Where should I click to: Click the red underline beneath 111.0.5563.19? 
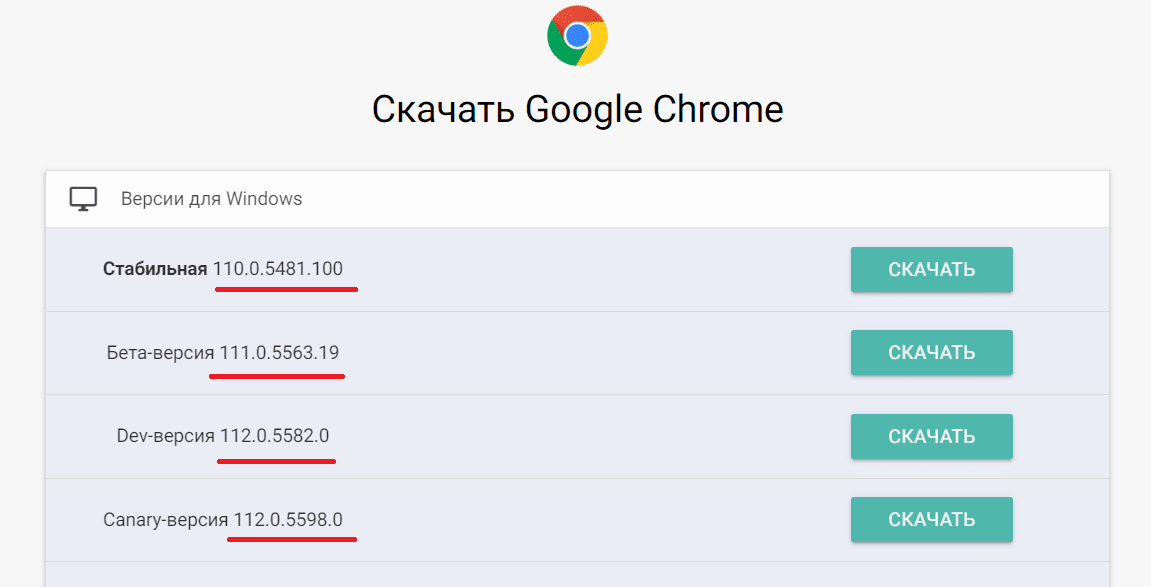click(277, 376)
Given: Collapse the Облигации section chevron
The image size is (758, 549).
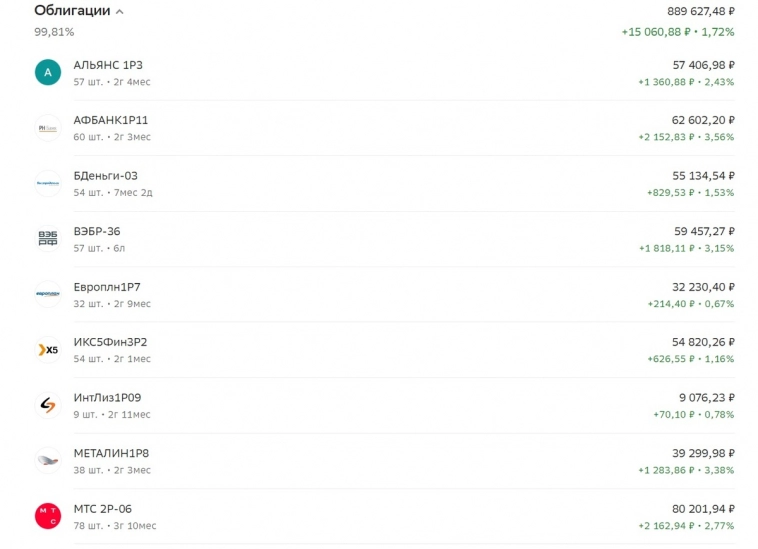Looking at the screenshot, I should coord(120,12).
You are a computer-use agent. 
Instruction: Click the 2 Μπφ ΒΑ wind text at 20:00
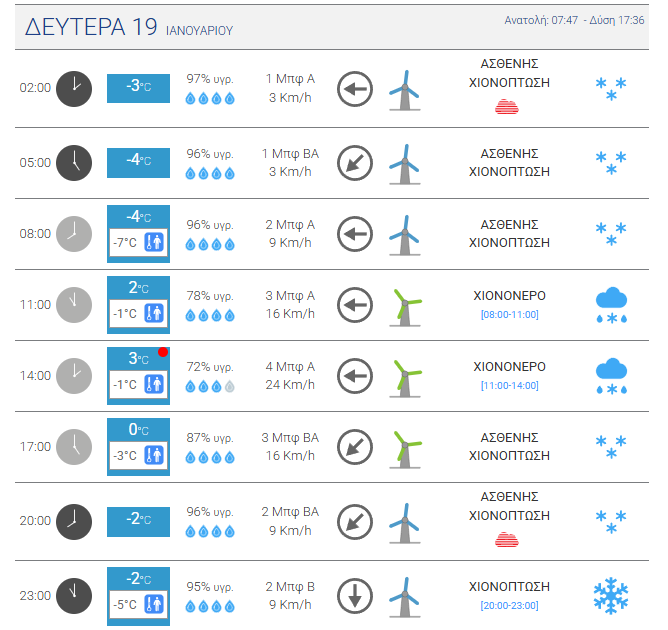click(x=291, y=512)
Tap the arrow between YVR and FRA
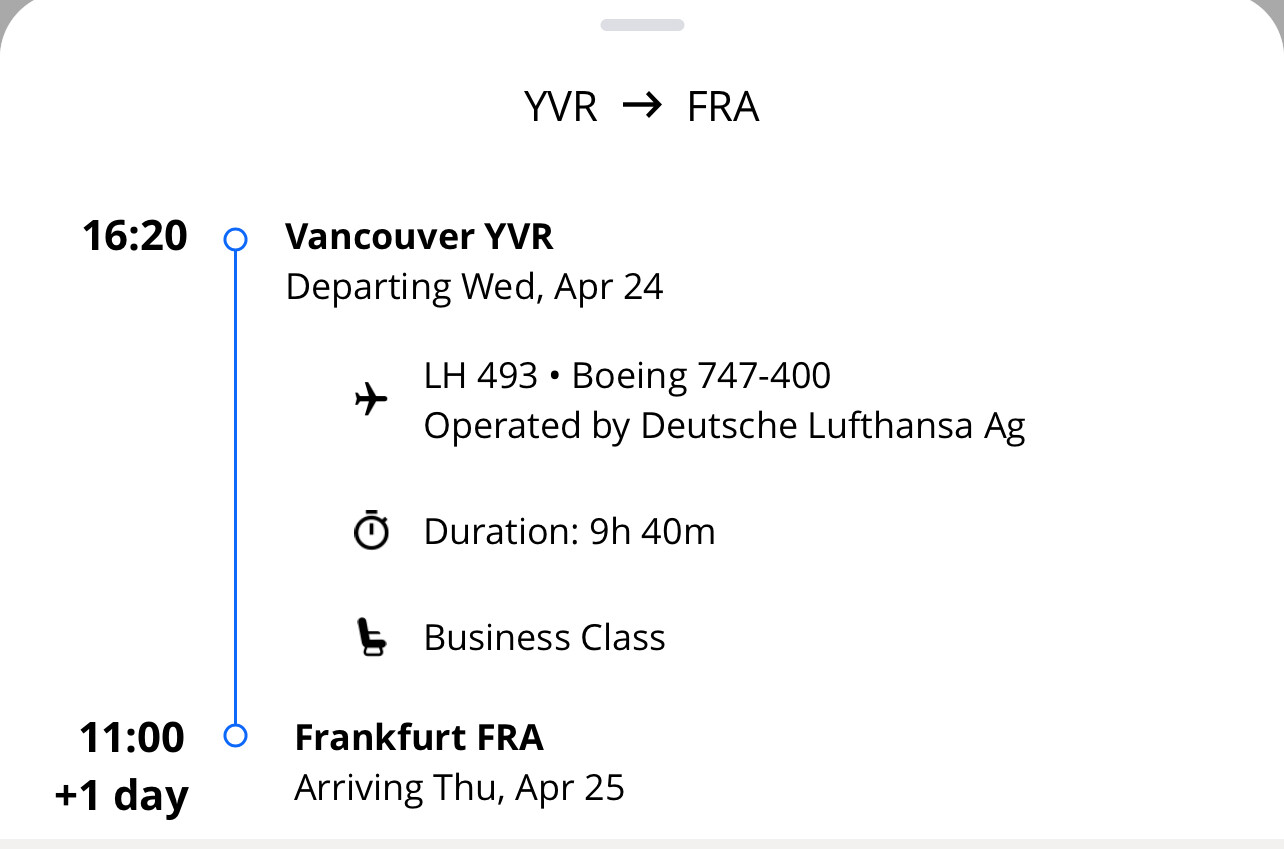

DIRECTIVE. Repeat every line of the items above word for word, leaving out the pictures.

SOLUTION TO THE EXERCISE.
Where should I click to: Click the red underline beneath 111.0.5563.19? 
click(277, 376)
Given: Collapse the Облигации section chevron
The image size is (758, 549).
Looking at the screenshot, I should coord(120,12).
You are a computer-use agent. 
Instruction: Click the 2 Μπφ ΒΑ wind text at 20:00
click(x=291, y=512)
Tap the arrow between YVR and FRA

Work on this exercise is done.